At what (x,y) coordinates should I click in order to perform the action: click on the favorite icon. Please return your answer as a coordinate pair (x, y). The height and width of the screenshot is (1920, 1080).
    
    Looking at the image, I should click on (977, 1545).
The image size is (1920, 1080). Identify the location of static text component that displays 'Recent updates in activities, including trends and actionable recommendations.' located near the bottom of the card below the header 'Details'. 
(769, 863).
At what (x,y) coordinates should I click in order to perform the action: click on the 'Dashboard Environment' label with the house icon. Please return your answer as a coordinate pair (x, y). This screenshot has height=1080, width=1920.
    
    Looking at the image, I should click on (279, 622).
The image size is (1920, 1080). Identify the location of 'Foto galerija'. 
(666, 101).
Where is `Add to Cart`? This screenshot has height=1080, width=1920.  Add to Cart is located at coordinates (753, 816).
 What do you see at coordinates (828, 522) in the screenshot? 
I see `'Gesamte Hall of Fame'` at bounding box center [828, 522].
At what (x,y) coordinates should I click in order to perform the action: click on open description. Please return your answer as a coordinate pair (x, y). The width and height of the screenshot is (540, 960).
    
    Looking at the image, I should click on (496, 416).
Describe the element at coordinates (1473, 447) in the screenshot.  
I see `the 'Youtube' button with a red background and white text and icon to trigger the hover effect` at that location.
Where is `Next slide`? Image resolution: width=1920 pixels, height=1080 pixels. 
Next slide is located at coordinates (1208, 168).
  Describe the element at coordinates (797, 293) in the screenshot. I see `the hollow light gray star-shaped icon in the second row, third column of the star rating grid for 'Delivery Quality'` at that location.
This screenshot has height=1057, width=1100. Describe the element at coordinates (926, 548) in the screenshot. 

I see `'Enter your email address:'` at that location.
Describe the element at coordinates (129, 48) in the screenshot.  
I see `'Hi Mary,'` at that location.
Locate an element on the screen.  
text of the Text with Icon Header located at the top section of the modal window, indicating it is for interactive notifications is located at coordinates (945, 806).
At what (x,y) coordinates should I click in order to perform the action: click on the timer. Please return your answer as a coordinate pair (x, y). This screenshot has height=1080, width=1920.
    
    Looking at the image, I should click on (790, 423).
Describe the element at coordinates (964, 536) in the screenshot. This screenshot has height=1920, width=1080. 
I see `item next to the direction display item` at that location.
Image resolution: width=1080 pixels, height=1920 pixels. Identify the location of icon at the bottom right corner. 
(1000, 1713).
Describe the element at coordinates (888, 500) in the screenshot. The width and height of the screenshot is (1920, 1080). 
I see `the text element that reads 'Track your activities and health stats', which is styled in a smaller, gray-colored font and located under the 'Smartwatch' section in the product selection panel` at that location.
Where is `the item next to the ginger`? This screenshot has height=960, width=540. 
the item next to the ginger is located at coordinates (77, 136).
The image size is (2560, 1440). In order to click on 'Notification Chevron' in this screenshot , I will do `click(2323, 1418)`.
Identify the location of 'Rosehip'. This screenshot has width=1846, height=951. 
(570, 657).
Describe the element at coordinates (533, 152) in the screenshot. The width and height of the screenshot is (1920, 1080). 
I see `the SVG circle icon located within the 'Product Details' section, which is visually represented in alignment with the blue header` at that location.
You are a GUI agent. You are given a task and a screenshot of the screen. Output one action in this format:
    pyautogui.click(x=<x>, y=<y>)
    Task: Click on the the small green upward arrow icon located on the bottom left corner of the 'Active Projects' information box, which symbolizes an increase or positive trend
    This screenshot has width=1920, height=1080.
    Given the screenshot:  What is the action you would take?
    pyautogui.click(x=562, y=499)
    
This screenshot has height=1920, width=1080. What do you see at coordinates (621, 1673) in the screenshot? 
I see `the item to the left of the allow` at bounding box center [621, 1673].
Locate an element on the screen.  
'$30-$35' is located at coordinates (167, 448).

★ ★ ★

Copy the items above word for word, from the first line to the last.

_Exercise response:_
At what (x,y) coordinates should I click in order to perform the action: click on the favorite icon. Please return your answer as a coordinate pair (x, y). The height and width of the screenshot is (1920, 1080).
    
    Looking at the image, I should click on (977, 1545).
The image size is (1920, 1080). Identify the location of static text component that displays 'Recent updates in activities, including trends and actionable recommendations.' located near the bottom of the card below the header 'Details'. 
(769, 863).
At what (x,y) coordinates should I click in order to perform the action: click on the 'Dashboard Environment' label with the house icon. Please return your answer as a coordinate pair (x, y). This screenshot has height=1080, width=1920.
    
    Looking at the image, I should click on (279, 622).
The image size is (1920, 1080). Identify the location of 'Foto galerija'. 
(666, 101).
Where is `Add to Cart`? This screenshot has height=1080, width=1920.  Add to Cart is located at coordinates (753, 816).
 What do you see at coordinates (828, 522) in the screenshot? 
I see `'Gesamte Hall of Fame'` at bounding box center [828, 522].
At what (x,y) coordinates should I click in order to perform the action: click on open description. Please return your answer as a coordinate pair (x, y). The width and height of the screenshot is (540, 960).
    
    Looking at the image, I should click on (496, 416).
Describe the element at coordinates (1473, 447) in the screenshot.  
I see `the 'Youtube' button with a red background and white text and icon to trigger the hover effect` at that location.
Where is `Next slide`? Image resolution: width=1920 pixels, height=1080 pixels. 
Next slide is located at coordinates (1208, 168).
  Describe the element at coordinates (797, 293) in the screenshot. I see `the hollow light gray star-shaped icon in the second row, third column of the star rating grid for 'Delivery Quality'` at that location.
This screenshot has height=1057, width=1100. Describe the element at coordinates (926, 548) in the screenshot. 

I see `'Enter your email address:'` at that location.
Describe the element at coordinates (129, 48) in the screenshot.  
I see `'Hi Mary,'` at that location.
Locate an element on the screen.  
text of the Text with Icon Header located at the top section of the modal window, indicating it is for interactive notifications is located at coordinates (945, 806).
At what (x,y) coordinates should I click in order to perform the action: click on the timer. Please return your answer as a coordinate pair (x, y). This screenshot has height=1080, width=1920.
    
    Looking at the image, I should click on (790, 423).
Describe the element at coordinates (964, 536) in the screenshot. This screenshot has height=1920, width=1080. 
I see `item next to the direction display item` at that location.
Image resolution: width=1080 pixels, height=1920 pixels. Identify the location of icon at the bottom right corner. 
(1000, 1713).
Describe the element at coordinates (888, 500) in the screenshot. The width and height of the screenshot is (1920, 1080). 
I see `the text element that reads 'Track your activities and health stats', which is styled in a smaller, gray-colored font and located under the 'Smartwatch' section in the product selection panel` at that location.
Where is `the item next to the ginger`? This screenshot has height=960, width=540. 
the item next to the ginger is located at coordinates (77, 136).
The image size is (2560, 1440). In order to click on 'Notification Chevron' in this screenshot , I will do `click(2323, 1418)`.
Identify the location of 'Rosehip'. This screenshot has width=1846, height=951. 
(570, 657).
Describe the element at coordinates (533, 152) in the screenshot. The width and height of the screenshot is (1920, 1080). 
I see `the SVG circle icon located within the 'Product Details' section, which is visually represented in alignment with the blue header` at that location.
You are a GUI agent. You are given a task and a screenshot of the screen. Output one action in this format:
    pyautogui.click(x=<x>, y=<y>)
    Task: Click on the the small green upward arrow icon located on the bottom left corner of the 'Active Projects' information box, which symbolizes an increase or positive trend
    This screenshot has width=1920, height=1080.
    Given the screenshot:  What is the action you would take?
    pyautogui.click(x=562, y=499)
    
This screenshot has height=1920, width=1080. What do you see at coordinates (621, 1673) in the screenshot? 
I see `the item to the left of the allow` at bounding box center [621, 1673].
Locate an element on the screen.  
'$30-$35' is located at coordinates (167, 448).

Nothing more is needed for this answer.